It won’t be an easy assignment.

Visiting McMahon Stadium are the Eastern Conference-leading Montreal Alouettes (10-2) who own the CFL’s best record. The Stampeders (4-8) have fallen to last in the Western Conference.

“Six games is plenty of time, but also it is just six games,” said Maier. “We’ve got to be able to get on the right track.”

Calgary is in danger of missing the playoffs for the first time since 2004.

“I do still believe in this team,” said Stampeders’ head coach and general manager Dave Dickenson. “I want to see improvement, though. I want to see guys on a weekly basis elevating their game, and we haven’t been doing that.”

Maier is one of the guys under the microscope. Two weeks ago, the second-year starter threw four interceptions in a 35-20 home loss to the Edmonton Elks.

After his replacement, rookie Logan Bonner, threw five picks in last week’s 37-16 loss to the Elks in Edmonton, the football is back in Maier’s hands.

“Any time you fail or something doesn’t go your way in life, does it stink in the moment? Yeah. But then the days go on and you learn things about yourself and you learn how to prepare a little bit better,” said Maier. “It makes you mentally tougher.”

Dickenson wants to see his quarterback making better decisions with the football.

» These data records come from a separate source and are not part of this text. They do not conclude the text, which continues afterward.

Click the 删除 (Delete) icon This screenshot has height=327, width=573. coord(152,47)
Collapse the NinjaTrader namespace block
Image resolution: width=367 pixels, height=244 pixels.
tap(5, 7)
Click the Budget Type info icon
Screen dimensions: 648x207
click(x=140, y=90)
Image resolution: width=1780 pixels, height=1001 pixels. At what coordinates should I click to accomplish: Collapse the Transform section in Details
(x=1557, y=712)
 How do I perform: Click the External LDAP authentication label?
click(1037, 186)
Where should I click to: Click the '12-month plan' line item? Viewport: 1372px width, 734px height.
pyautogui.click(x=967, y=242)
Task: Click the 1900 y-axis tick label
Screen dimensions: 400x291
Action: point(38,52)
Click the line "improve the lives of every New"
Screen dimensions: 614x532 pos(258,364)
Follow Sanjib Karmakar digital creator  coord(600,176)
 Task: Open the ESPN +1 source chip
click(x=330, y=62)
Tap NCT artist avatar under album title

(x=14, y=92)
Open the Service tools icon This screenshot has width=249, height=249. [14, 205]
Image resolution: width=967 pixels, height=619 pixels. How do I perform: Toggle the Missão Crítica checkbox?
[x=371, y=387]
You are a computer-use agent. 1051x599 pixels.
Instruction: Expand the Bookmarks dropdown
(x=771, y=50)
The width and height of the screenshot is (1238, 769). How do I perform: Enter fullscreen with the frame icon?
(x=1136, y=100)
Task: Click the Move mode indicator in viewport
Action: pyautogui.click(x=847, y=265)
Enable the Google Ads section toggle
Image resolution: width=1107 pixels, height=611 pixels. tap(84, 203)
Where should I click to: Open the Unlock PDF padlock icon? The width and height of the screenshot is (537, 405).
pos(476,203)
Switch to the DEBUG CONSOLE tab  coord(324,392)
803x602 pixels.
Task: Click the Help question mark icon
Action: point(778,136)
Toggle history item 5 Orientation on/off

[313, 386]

“Things are going to happen, interceptions will happen, but try to take calculated risks, rather than just putting the ball up there and hoping that we catch it,” said Dickenson.

A former quarterback himself, he knows the importance of that vital position.

“You cannot win without good quarterback play,” Dickenson said. “You’ve got to be able to make some plays — off-schedule plays, move-around plays, plays that break down, plays that aren’t designed perfectly, but somehow you found the right guy, and then those big throws where you’re taking that hit.”

But it’s going to take a team effort, and that includes the club’s receiving corp.

“We always have to band together because we need everything to go right for our receivers to get the ball,” said Nik Lewis, the Stampeders’ receivers coach. “The running back has to pick up the blitz, the o-line has to block, the quarterback has to make the right reads, and then give us a catchable ball.”

Lewis brings a unique perspective to this season’s frustrations as he was a 22-year-old rookie in Calgary in 2004 when the Stamps went 4-14 under coach Matt Dunigan. They turned it around the next season and haven’t missed the playoffs since.”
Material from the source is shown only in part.